To mitigate a huge problem like climate change, we need to be open to big ideas. One of these has been around since the 1990s but may only now be ready for prime time: the issuance of tradable carbon allowances not only to companies (as in existing cap-and-trade systems) but to all of us individually.
In essence, this kind of flexible rationing follows the same logic whether applied upstream to industry, as in the European Union's emissions-trading system, or downstream to every single consumer. Policymakers cap the overall amount of carbon to be emitted and reduce that over time. They then hand out free permits to emit the carbon, which people can buy or sell in the aftermarket.

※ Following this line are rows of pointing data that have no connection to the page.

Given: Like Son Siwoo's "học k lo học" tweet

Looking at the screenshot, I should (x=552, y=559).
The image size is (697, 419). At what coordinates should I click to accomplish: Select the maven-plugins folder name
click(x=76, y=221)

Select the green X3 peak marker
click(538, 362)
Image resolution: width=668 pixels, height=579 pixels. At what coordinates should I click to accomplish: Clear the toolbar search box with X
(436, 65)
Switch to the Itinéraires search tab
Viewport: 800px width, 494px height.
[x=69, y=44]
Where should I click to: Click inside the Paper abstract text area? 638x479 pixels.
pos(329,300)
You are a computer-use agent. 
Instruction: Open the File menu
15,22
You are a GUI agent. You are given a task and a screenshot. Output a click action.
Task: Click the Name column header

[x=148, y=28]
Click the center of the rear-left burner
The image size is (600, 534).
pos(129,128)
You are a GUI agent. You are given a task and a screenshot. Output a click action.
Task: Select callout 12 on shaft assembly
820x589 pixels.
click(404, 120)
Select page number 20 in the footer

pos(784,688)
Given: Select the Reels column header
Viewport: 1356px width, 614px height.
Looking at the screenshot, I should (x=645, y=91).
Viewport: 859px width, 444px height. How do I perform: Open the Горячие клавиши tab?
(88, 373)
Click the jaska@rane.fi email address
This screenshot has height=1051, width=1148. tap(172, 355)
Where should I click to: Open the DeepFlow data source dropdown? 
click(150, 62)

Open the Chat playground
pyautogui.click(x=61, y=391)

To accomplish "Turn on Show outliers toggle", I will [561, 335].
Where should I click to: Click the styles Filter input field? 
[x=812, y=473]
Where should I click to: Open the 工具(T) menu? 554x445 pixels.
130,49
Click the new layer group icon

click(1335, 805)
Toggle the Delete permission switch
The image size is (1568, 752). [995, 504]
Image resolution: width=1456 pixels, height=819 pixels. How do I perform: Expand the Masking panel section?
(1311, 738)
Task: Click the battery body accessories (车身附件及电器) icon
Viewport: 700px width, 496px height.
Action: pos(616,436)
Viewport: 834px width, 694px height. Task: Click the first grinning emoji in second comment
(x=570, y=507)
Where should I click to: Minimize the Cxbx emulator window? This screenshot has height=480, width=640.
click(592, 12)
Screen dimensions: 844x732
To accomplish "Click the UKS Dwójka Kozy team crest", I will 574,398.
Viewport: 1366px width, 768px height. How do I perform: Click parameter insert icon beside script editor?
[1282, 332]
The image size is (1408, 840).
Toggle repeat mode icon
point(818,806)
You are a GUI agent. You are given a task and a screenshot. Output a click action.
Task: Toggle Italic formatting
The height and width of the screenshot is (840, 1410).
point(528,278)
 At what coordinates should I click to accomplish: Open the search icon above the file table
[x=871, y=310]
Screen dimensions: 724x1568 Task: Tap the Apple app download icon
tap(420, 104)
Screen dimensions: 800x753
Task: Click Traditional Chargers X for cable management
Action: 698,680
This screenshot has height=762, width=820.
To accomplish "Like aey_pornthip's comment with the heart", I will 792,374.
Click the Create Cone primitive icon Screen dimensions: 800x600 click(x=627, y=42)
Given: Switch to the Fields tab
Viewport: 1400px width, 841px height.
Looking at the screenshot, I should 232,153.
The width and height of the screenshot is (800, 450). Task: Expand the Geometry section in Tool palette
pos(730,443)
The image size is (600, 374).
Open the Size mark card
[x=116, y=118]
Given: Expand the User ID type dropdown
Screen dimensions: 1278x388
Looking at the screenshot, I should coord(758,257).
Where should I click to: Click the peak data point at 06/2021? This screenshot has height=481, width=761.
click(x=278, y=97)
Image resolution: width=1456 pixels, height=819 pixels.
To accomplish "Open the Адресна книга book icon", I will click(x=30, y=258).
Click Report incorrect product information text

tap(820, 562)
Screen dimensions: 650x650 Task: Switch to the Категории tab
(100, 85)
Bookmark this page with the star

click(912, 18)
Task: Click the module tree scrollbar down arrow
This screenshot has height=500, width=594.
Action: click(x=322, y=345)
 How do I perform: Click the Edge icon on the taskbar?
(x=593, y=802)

Similar to carbon taxes, these certificates attach a visible price to emissions that are otherwise invisible and thus the cause of what economists call an externality, namely global warming. Unlike taxes, tradable permits allow more precise targeting of incentives. Those polluting less than their allotment can cash out and make extra money. Those needing more certificates have to pay up. Everybody will try to become more green.
The elegance of this mechanism is the freedom it leaves people to respond as they please. That's why economic liberals like me have long favored cap-and-trade systems over other policies such as government subsidies for some technologies or bans on others. Markets generally work better than central planning, and can even be extended internationally.
So far, however, our attention has been focused on upstream cap-and-trade systems such as the E.U.'s, which is the world's largest and due to be expanded even more. These schemes are complex, so it's good to have them administered not by consumers but by professionals — the executives at electricity companies or cement and steelmakers, say.
In systems for individuals, by contrast, hassle is a deal breaker. Around 2008, the U.K. looked into personal carbon allowances. Those would have been quite limited, capturing only consumers' household emissions from electricity and heating. But the details would still have been fiddly, requiring new types of carbon "accounts" with plastic cards and such. People wouldn't have accepted the system. The idea was discreetly dropped.
Well, a lot has changed in the past year or so. Writing in "Nature Sustainability," Francesco Fuso-Nerini, Tina Fawcett, Yael Parag and Paul Ekins — researchers collaborating between their universities in Sweden, Britain and Israel — argue that personal carbon allowances now deserve another look.
For one thing, we've become much more aware of climate change as an existential threat, owing to movements like Fridays for Future and this summer's apocalyptic fires, heat waves and flash floods. There's no longer any reasonable doubt that climate change is the culprit and that much worse is to come, requiring a bigger response from us.